Op-Ed: And now for something completely different – a more inclusive Hollywood
Photo: A handout image provided by the Academy of Motion Picture Arts and Science (AMPAS) shows host Chris Rock (C) and Girl Scouts of Los Angeles during the live ABC Telecast of the 88th annual Academy Awards ceremony at the Dolby Theatre in Hollywood

They’re the most important people on earth, and they know it. And this is the One Thing that they have been moving towards. The red carpet has been walked, the conductor has struck up the music, the curtain has been raised. And that man up there, the one who was so good in That Movie but not quite good enough to have his name read out tonight, has just read Your Name. Yes, it’s Oscar night, and you are about to get the dues you’ve been paying for. By TONY JACKMAN.

Oscar Night is at once the most meaningless yet apparently meaningful event on the planet (if you’re not into sports).
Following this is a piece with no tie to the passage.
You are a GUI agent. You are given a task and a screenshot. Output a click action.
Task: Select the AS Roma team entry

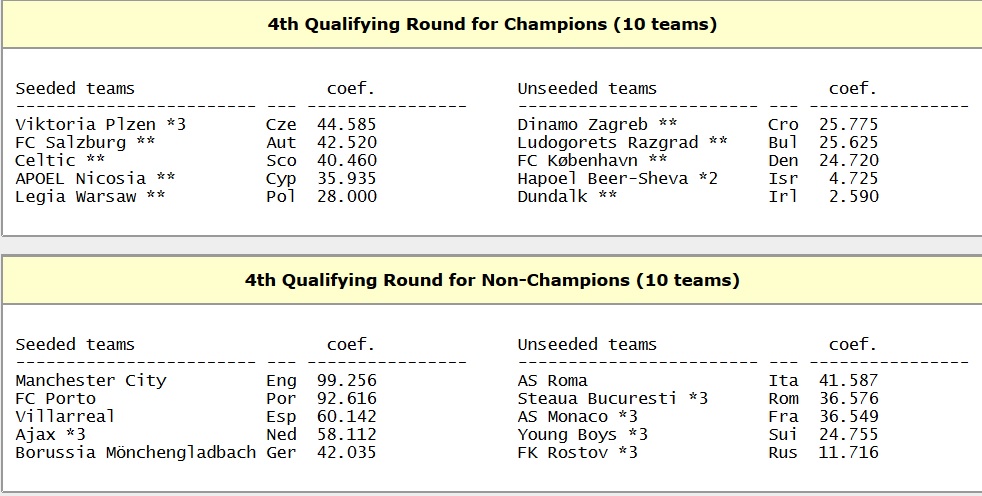tap(552, 381)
The entire world has tuned in, millions of Less Than Famous people imagining what it would be like to be in that audience and have your name called out, while Meryl and Jane or Brad and Leo force grins in their seats as you hug everyone you can’t quite see through your welling eyes while stumbling to the stage to collect the undeniably phallic trophy. (While avoiding the gazes of Denzel and Whoopi, who, we might remember, actually have won Oscars, Goldberg being only the second black woman to win after Hattie McDaniel for Gone with the Wind in 1940. Goldberg won in 1986 for The Color Purple, and 46 years is a long time, even in the movies.)

You choke back a tear, wobble on your heels for effect, brush a strand of stray hair from your face, look up into the Gods as if this couldn’t really be happening to you, and stammer the first things that come into your head. God and your mom are thanked before the people who actually made your award possible, which is like thanking Him (or, for all we know, Her) for the food you are about to eat while the peasants who toiled the fields to grow the vegetables eat pap and mielies in their farm hovels.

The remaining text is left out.